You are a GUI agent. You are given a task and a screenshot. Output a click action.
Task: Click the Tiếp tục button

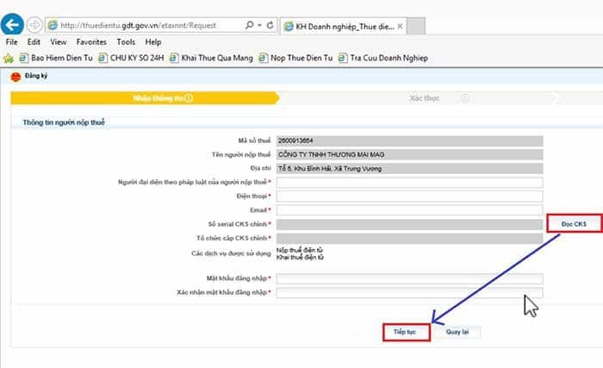click(x=405, y=332)
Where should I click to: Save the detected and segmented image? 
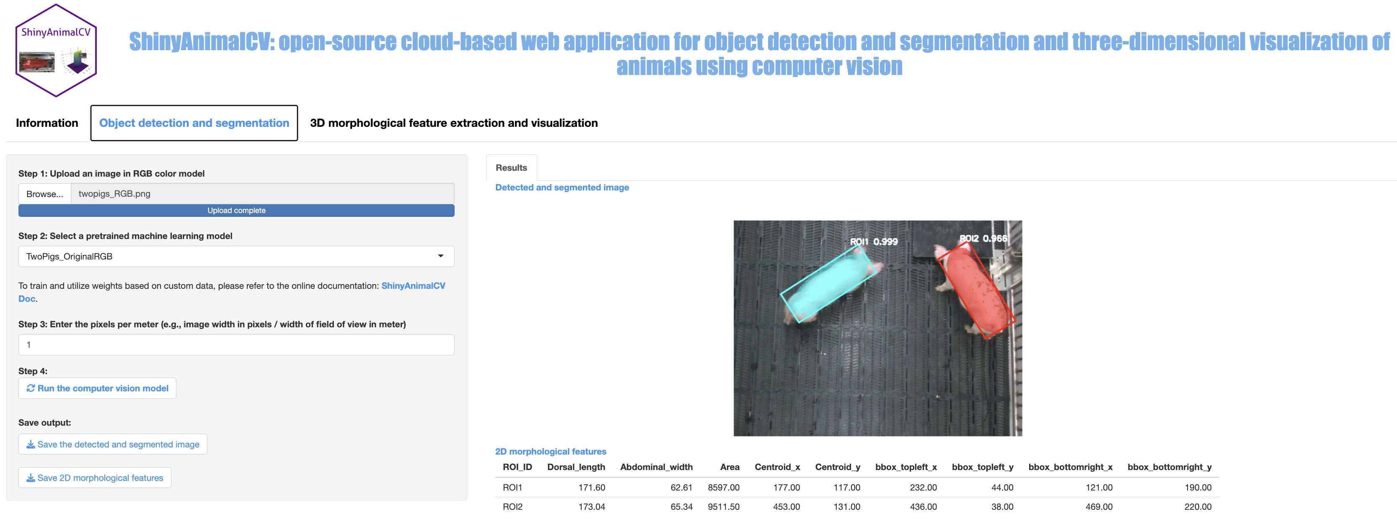(118, 444)
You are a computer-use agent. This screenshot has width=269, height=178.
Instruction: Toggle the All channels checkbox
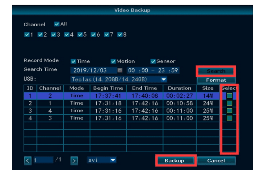(57, 24)
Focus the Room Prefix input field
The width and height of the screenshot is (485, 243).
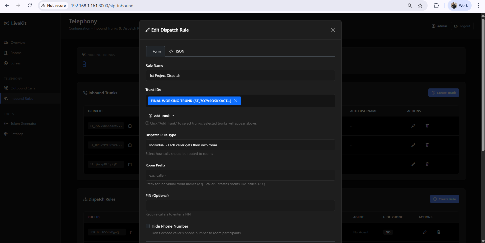(240, 175)
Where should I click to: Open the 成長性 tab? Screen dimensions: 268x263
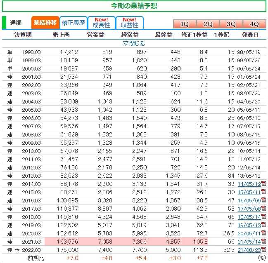tap(101, 23)
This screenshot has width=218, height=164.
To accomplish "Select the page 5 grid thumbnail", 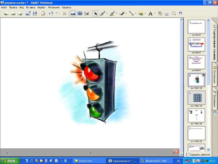I will click(x=196, y=97).
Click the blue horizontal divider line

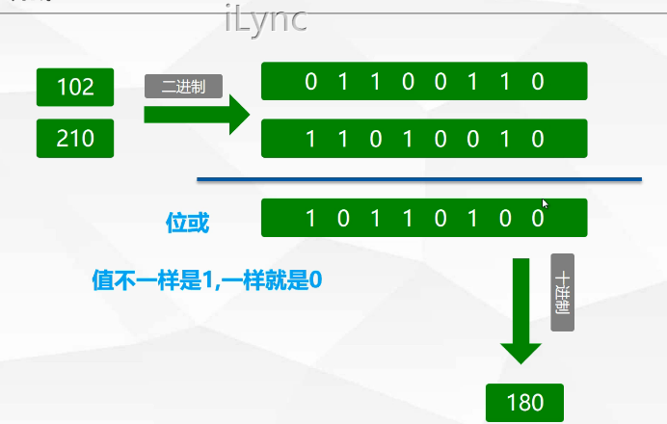click(x=419, y=178)
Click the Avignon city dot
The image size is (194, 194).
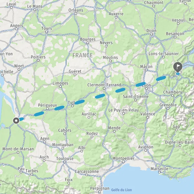[146, 150]
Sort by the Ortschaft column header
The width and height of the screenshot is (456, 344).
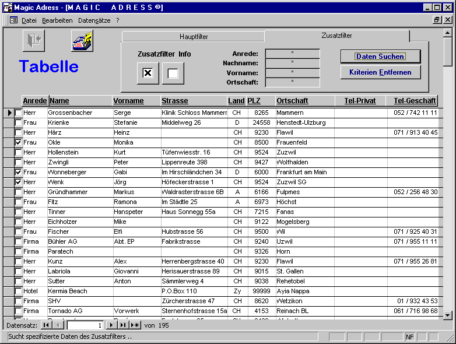(292, 101)
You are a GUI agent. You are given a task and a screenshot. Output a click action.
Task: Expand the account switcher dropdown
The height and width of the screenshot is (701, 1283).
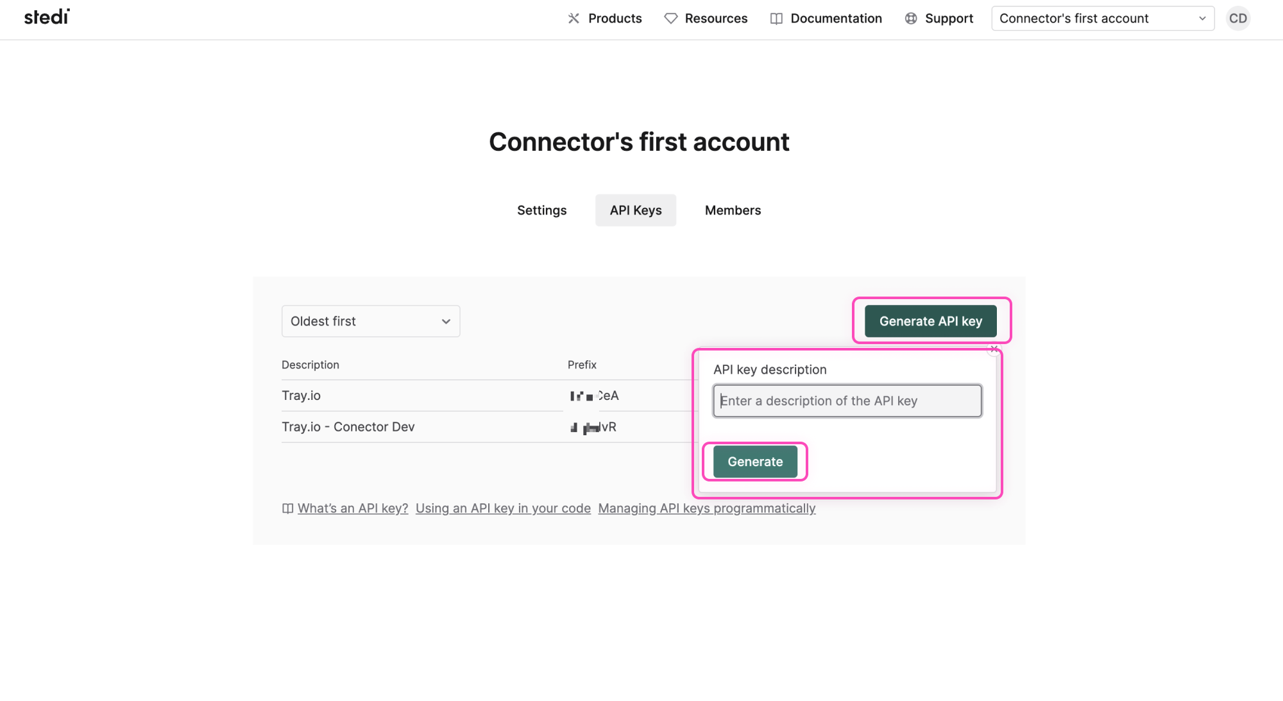[x=1102, y=19]
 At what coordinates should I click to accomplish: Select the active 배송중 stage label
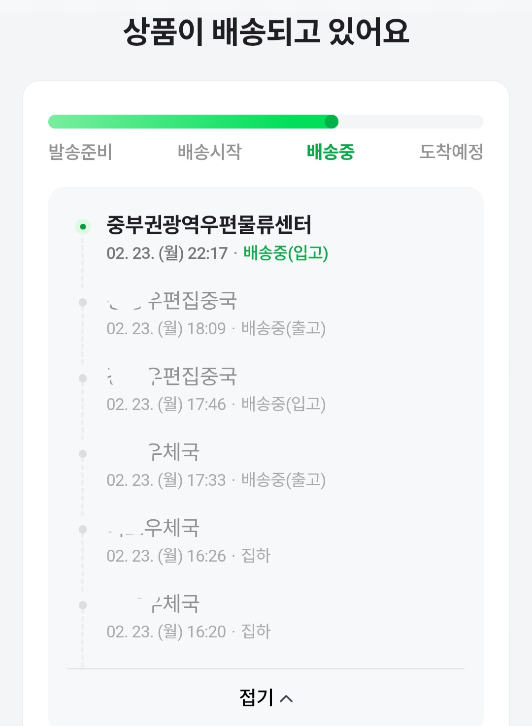tap(331, 152)
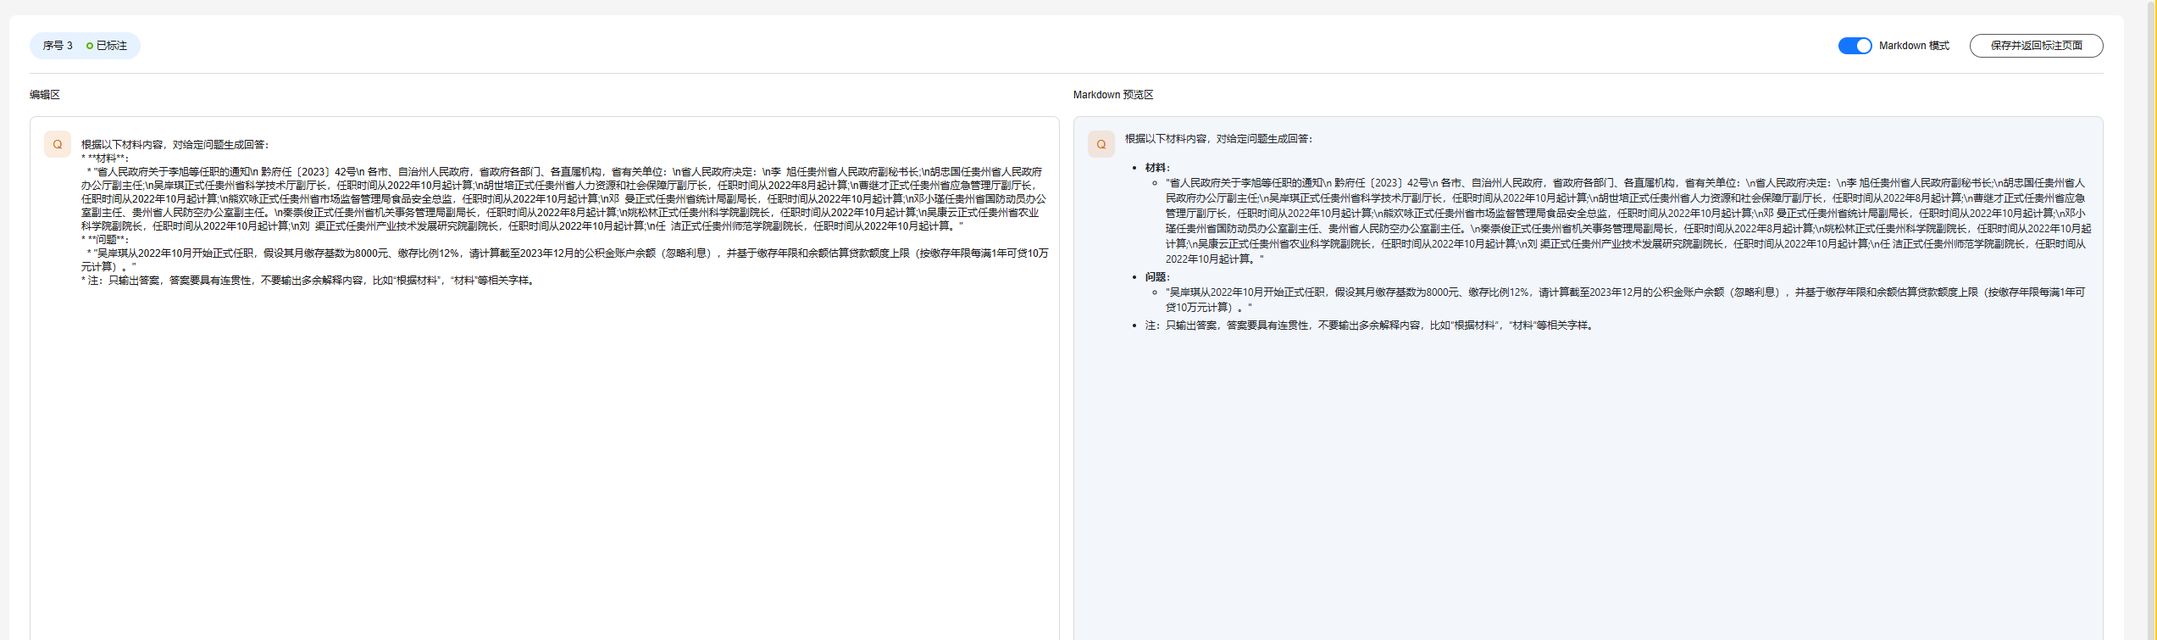Click the 注:只输出答案 line in the editor
2157x640 pixels.
pos(309,281)
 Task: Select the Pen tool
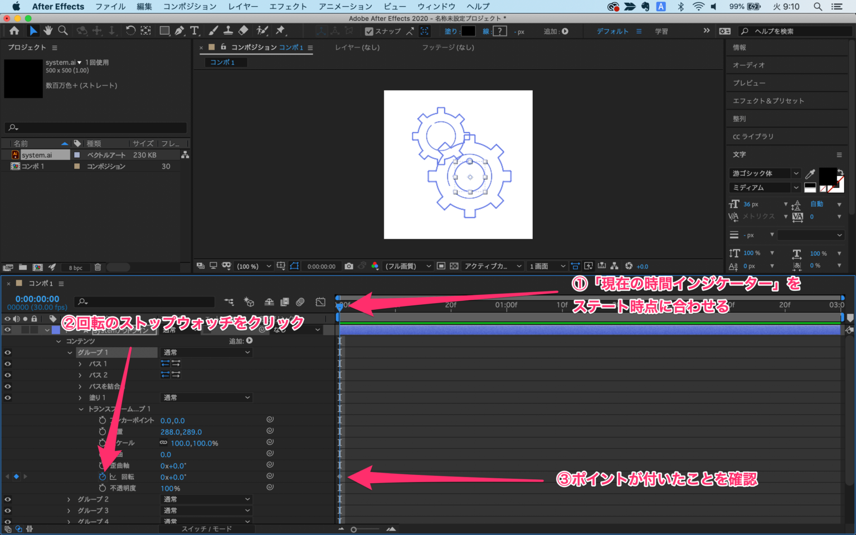(x=179, y=31)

- _What is being asked_:
Please echo the records starting at the line that contains "Click the blue horizontal divider line" and ending at the last line of the records, without the pictures.

- _Solution to this task_:
Click the blue horizontal divider line

click(x=419, y=178)
Click the Avignon city dot
The image size is (194, 194).
[146, 150]
Sort by the Ortschaft column header
The width and height of the screenshot is (456, 344).
(292, 101)
You are a GUI agent. You are given a task and a screenshot. Output a click action.
Task: Expand the account switcher dropdown
The height and width of the screenshot is (701, 1283).
[x=1102, y=19]
 At what coordinates should I click to accomplish: Select the active 배송중 stage label
tap(331, 152)
Click the 注:只输出答案 line in the editor
2157x640 pixels.
pos(309,281)
 Task: Select the Pen tool
(x=179, y=31)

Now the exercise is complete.